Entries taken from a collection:
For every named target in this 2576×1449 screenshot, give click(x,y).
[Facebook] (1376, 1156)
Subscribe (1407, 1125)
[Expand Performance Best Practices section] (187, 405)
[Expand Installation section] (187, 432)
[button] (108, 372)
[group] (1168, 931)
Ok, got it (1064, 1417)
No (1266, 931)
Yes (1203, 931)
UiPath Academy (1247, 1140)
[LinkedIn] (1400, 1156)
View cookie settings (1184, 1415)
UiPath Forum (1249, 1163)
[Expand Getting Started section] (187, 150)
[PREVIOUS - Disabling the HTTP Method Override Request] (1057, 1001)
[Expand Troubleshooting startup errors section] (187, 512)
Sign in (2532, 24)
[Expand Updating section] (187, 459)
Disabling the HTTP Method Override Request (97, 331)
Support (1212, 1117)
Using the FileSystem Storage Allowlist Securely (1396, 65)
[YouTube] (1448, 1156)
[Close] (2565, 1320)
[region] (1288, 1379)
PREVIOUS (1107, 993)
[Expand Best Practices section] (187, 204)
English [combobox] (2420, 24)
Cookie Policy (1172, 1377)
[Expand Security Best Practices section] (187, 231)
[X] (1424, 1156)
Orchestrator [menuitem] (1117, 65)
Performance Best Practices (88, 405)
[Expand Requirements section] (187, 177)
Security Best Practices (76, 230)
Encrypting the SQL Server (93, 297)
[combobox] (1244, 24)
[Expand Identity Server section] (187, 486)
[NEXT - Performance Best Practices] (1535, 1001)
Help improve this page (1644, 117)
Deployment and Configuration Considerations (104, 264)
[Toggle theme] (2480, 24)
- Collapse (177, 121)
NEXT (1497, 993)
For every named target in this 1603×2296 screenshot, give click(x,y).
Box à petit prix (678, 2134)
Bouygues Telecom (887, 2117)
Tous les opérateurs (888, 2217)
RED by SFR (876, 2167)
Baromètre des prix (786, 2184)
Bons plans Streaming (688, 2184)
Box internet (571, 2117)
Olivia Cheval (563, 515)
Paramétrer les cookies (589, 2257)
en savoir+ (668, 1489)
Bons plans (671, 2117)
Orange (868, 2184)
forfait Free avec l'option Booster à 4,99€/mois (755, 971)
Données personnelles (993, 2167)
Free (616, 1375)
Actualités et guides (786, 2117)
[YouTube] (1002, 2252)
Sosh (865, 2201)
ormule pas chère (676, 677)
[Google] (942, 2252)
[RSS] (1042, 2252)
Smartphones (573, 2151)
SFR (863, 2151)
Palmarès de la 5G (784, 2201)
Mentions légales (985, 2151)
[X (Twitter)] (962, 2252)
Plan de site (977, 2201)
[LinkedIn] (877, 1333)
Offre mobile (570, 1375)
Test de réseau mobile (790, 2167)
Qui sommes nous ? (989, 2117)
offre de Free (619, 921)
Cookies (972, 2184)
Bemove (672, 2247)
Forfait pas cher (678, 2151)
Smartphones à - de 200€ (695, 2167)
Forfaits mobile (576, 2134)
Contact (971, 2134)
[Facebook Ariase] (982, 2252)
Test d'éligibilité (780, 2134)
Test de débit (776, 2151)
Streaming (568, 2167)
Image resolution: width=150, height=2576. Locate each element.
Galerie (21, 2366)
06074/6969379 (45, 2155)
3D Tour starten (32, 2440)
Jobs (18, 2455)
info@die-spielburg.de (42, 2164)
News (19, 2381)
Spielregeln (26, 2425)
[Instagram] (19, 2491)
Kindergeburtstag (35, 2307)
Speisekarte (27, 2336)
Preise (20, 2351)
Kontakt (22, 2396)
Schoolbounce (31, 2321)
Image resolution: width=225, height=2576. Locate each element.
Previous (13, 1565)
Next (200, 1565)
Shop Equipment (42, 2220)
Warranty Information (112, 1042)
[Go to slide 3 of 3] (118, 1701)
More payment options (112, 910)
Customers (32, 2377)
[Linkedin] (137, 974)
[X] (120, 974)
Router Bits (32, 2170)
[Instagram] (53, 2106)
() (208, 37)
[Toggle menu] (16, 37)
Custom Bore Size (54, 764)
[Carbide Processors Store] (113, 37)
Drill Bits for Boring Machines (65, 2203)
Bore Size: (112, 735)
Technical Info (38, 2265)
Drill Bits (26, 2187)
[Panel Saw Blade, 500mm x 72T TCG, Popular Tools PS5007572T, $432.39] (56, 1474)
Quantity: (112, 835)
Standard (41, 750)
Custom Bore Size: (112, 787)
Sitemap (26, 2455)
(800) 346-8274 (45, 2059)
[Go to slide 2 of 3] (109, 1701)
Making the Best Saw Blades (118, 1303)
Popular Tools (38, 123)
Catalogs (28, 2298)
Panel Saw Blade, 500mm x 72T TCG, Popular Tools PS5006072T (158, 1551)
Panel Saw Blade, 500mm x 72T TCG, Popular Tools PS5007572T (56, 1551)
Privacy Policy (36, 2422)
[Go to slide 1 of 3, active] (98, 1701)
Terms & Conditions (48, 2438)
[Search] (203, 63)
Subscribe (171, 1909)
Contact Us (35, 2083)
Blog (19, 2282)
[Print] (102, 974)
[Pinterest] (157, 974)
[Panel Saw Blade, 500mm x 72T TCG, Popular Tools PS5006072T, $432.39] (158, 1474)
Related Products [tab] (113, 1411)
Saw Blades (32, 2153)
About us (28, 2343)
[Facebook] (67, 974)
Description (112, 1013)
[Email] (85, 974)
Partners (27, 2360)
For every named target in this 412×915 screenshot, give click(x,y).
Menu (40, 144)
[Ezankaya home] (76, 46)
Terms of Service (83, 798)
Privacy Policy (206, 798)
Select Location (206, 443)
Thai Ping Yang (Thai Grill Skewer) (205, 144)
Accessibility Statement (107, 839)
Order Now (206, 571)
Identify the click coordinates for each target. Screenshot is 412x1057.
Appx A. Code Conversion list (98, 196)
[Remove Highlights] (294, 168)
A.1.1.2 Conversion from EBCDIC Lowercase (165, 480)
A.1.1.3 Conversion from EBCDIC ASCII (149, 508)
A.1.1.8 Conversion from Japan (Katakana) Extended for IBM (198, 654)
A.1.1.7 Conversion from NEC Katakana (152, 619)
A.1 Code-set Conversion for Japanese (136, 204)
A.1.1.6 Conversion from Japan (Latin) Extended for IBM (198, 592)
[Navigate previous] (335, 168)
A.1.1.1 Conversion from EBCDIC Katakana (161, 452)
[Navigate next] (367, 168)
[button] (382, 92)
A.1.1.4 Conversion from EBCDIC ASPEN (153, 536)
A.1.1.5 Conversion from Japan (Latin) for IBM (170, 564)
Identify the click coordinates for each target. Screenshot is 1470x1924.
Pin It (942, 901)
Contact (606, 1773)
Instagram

Work to be completed:
Return exactly, and only, the lines above starting at the line that contains "[Go to slide 3 of 3] (118, 1701)" and ending at the line that contains "Privacy Policy (36, 2422)".

Reply to the exercise:
[Go to slide 3 of 3] (118, 1701)
More payment options (112, 910)
Customers (32, 2377)
[Linkedin] (137, 974)
[X] (120, 974)
Router Bits (32, 2170)
[Instagram] (53, 2106)
() (208, 37)
[Toggle menu] (16, 37)
Custom Bore Size (54, 764)
[Carbide Processors Store] (113, 37)
Drill Bits for Boring Machines (65, 2203)
Bore Size: (112, 735)
Technical Info (38, 2265)
Drill Bits (26, 2187)
[Panel Saw Blade, 500mm x 72T TCG, Popular Tools PS5007572T, $432.39] (56, 1474)
Quantity: (112, 835)
Standard (41, 750)
Custom Bore Size: (112, 787)
Sitemap (26, 2455)
(800) 346-8274 (45, 2059)
[Go to slide 2 of 3] (109, 1701)
Making the Best Saw Blades (118, 1303)
Popular Tools (38, 123)
Catalogs (28, 2298)
Panel Saw Blade, 500mm x 72T TCG, Popular Tools PS5006072T (158, 1551)
Panel Saw Blade, 500mm x 72T TCG, Popular Tools PS5007572T (56, 1551)
Privacy Policy (36, 2422)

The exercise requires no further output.